- MATERIAL FOR THIS EXERCISE

______________________________

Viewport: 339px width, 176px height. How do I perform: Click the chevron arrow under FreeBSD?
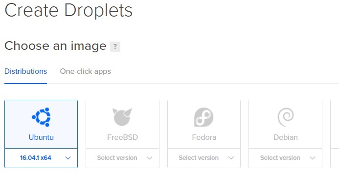click(149, 158)
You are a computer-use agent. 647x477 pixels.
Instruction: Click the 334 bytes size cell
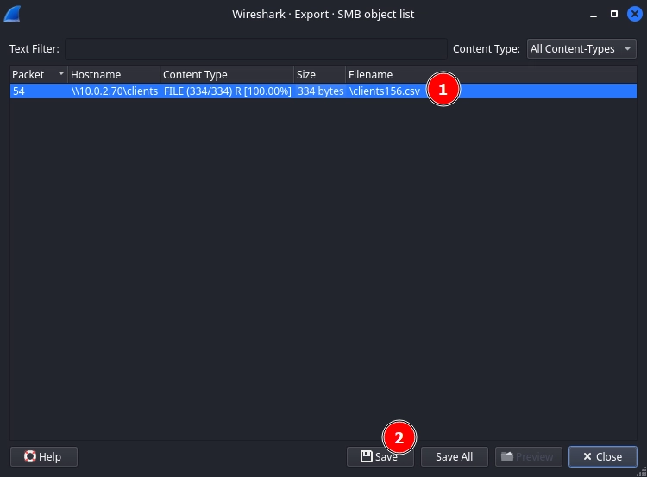(x=319, y=91)
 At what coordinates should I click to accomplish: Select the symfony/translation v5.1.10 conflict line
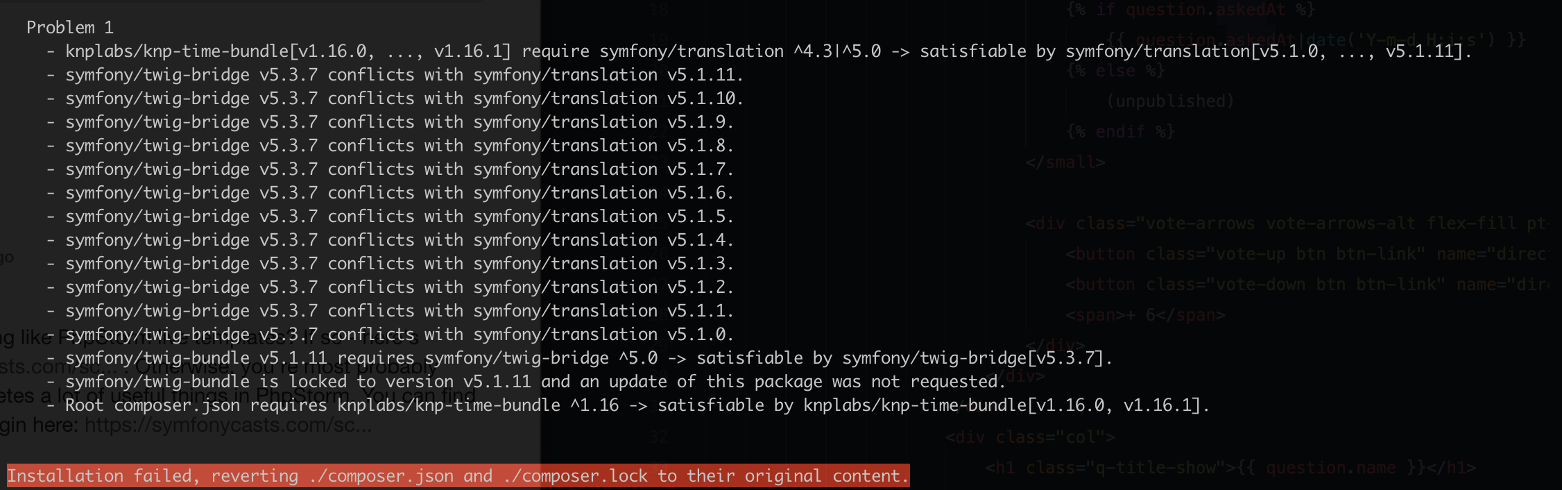click(x=404, y=99)
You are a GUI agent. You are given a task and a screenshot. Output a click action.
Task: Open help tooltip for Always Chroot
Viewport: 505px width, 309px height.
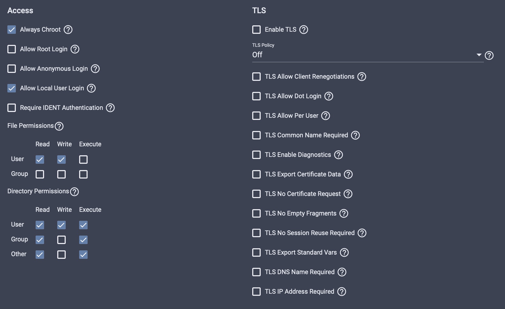pyautogui.click(x=68, y=30)
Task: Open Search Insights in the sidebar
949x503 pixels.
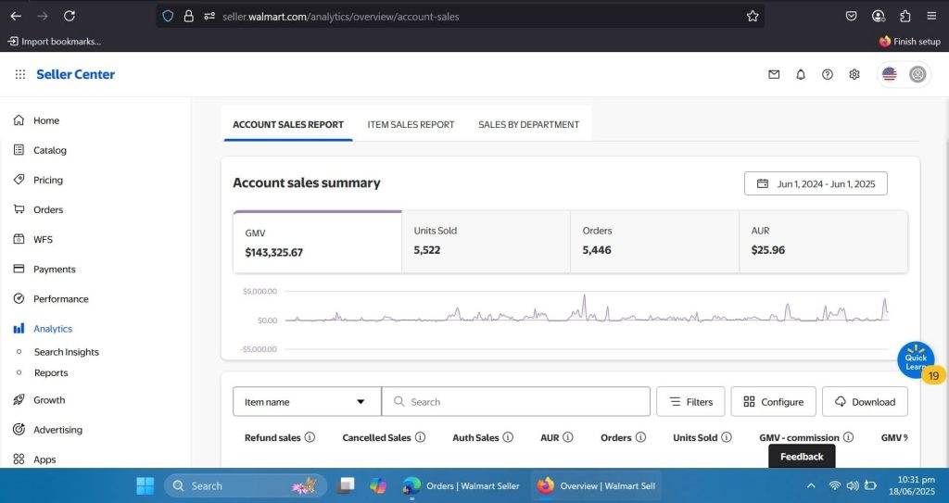Action: pyautogui.click(x=66, y=352)
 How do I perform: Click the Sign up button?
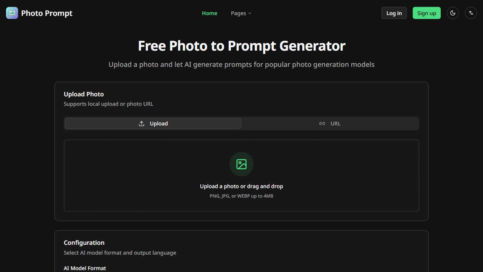tap(426, 13)
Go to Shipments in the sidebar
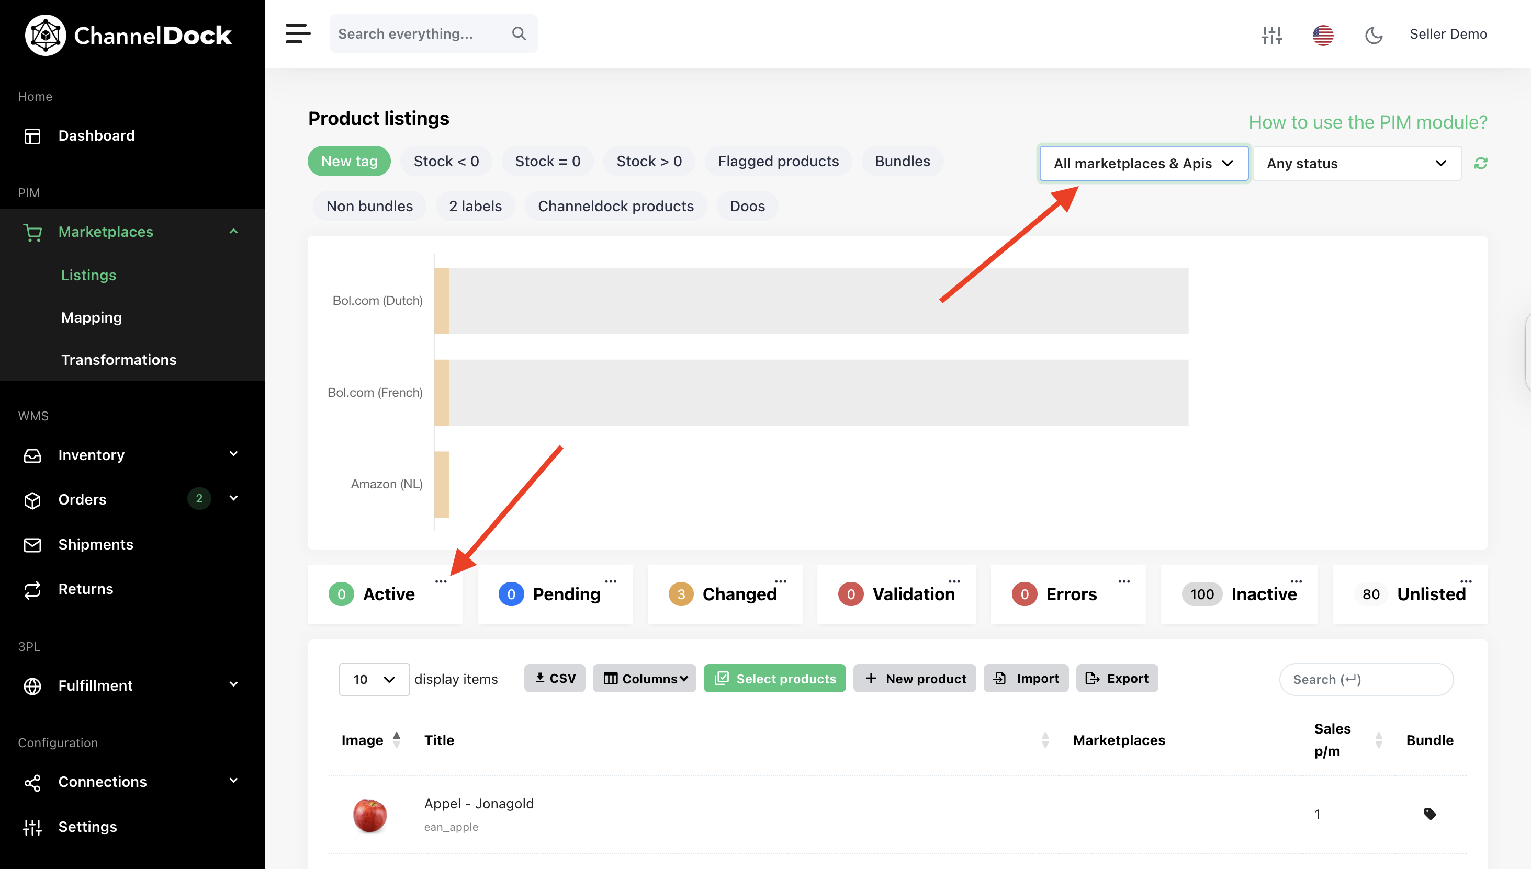Image resolution: width=1531 pixels, height=869 pixels. click(96, 544)
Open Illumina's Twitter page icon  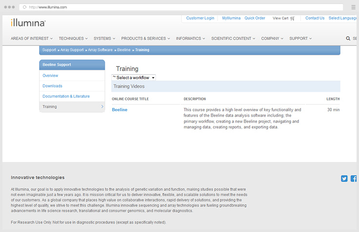344,179
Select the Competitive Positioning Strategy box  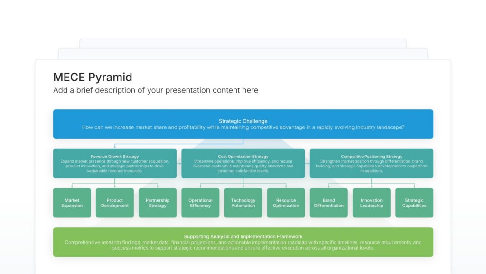(x=371, y=164)
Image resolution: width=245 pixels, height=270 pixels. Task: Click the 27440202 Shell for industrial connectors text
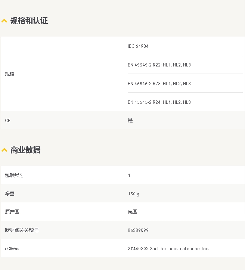(x=168, y=249)
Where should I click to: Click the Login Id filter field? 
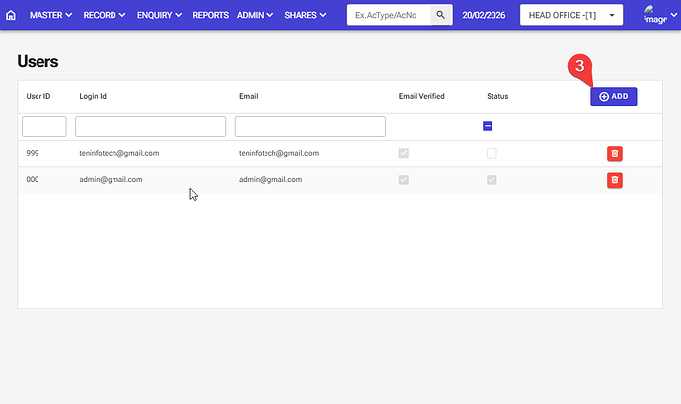click(150, 126)
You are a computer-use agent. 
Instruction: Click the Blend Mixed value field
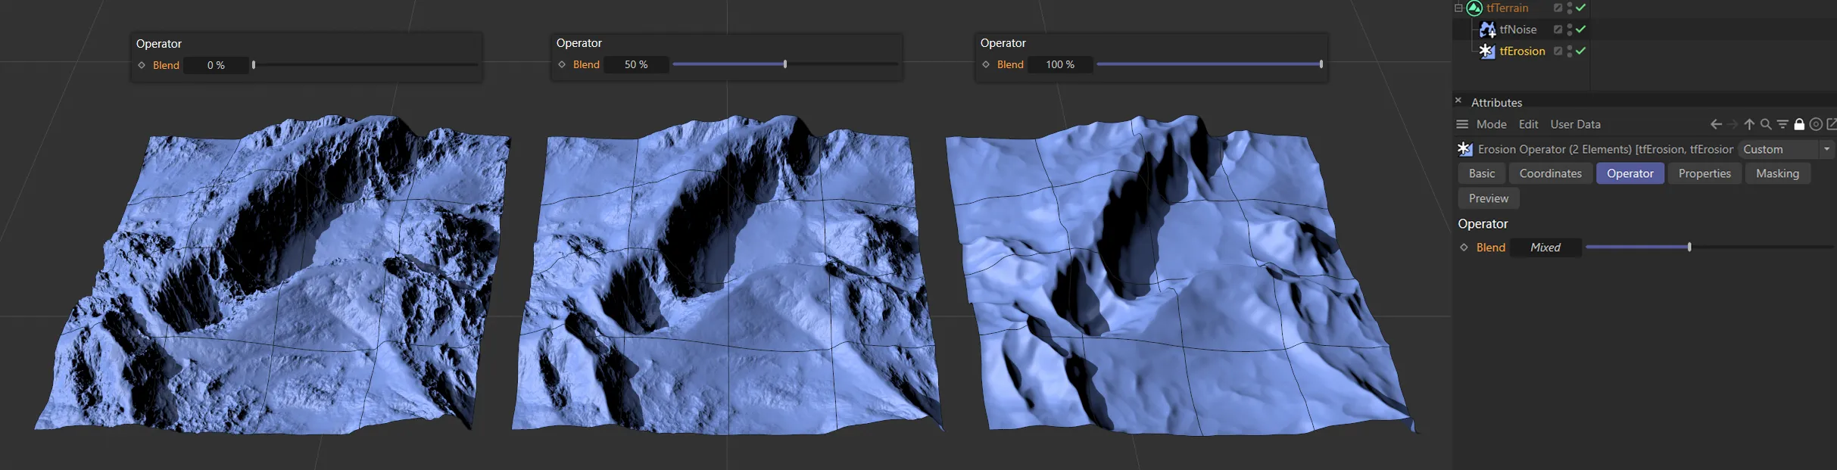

______________________________

- WORK TASK
Read through the lines above and collect those that contain the string "agent".

- EXERCISE RESULT
You are a computer-use agent. 647x477 pixels.
You are a GUI agent. You are given a task and a screenshot. Output a click action.
You are a computer-use agent. 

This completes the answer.